### Selected extract
Dawning of a New Era
People are still hung over here in San Francisco from the Obama victory romp, or rather still drunk with victory… The morning after hasn’t quite set in yet, though I imagine that as Obama makes announcements and appointments as President-Elect, as he makes the transition from seeking power to expressing it, and tempering that expression with realpolitik DC-style, there will begin to be some signs of disillusionment. But for now, it still feels like the dawn of a new era in American political life, morning in America.
And, finally, we can all play the race card – with Black as the winning hand – even if people are still being a bit cautious about it, like Colin Powell:
“President-elect Obama is going to be a president for all of America,” Powell said Wednesday night during a visit in Hong Kong. “He also happens to be black, which makes it a very, very historic occasion.” [source]
Around the world and here at home, people are seeing Obama’s election – the election of a black man as President – as a long-overdue turn from racism here in the United States, and the culmination of the Civil Rights movement. Obama has been among the most circumspect in referring to this aspect of his victory, though he has done so in carefully coded language. For instance, he has talked about the “long road” of the campaign or of the movement for change which his campaign has embodied, in a deliberate reference to Nelson Mandela’s Long Walk to Freedom as well as of course to descriptions of the struggle against slavery and for civil rights as a “long road.”

### Task requirements
1. In the post on Obama's election, how does the part that opens with the words containing "Dawning of a" and closes with "morning in America." read if you substitute "Oakland" for "San Francisco"?
2. Can you resume the post on Obama's election from the point where it stops?

### Recorded data
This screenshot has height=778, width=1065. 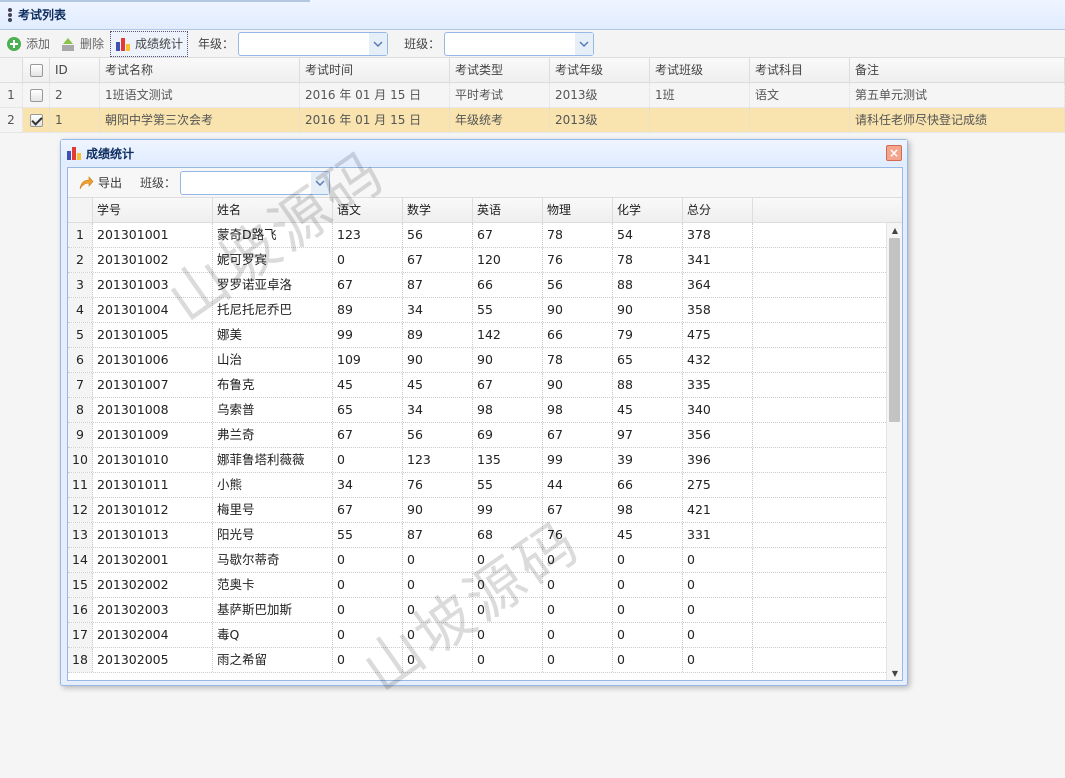 What do you see at coordinates (273, 385) in the screenshot?
I see `table-cell: 布鲁克` at bounding box center [273, 385]. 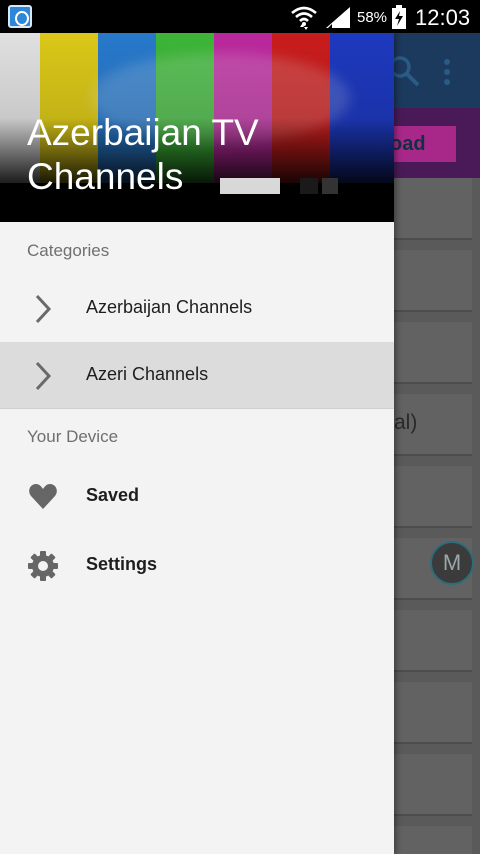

### Solved problems
1.
Dawning of a New Era
People are still hung over here in Oakland from the Obama victory romp, or rather still drunk with victory… The morning after hasn’t quite set in yet, though I imagine that as Obama makes announcements and appointments as President-Elect, as he makes the transition from seeking power to expressing it, and tempering that expression with realpolitik DC-style, there will begin to be some signs of disillusionment. But for now, it still feels like the dawn of a new era in American political life, morning in America.

2.
there is no easy walk to freedom anywhere, and many of us will have to pass through the valley of the shadow (of death) again and again before we reach the mountain tops of our desires. – Nelson Mandela [source]
On race and racism in America, as on the other changes Obama has championed, his election is not the end of that long road to freedom – that would be too easy, and as Mandela reminds us there is no easy walk to freedom anywhere – but Obama’s election represents such a major milestone on that road that we are right to celebrate. Barriers and glass ceilings have been decisively breached, not only by Obama’s election, but also by Hillary Clinton and (ugh) Sarah Palin. There will be no going back from this moment, and I feel like I can breathe in a way which I haven’t since I first became aware of racism. I was so sure that America was incapable of electing a black man as President, and I have never been so happy to be wrong.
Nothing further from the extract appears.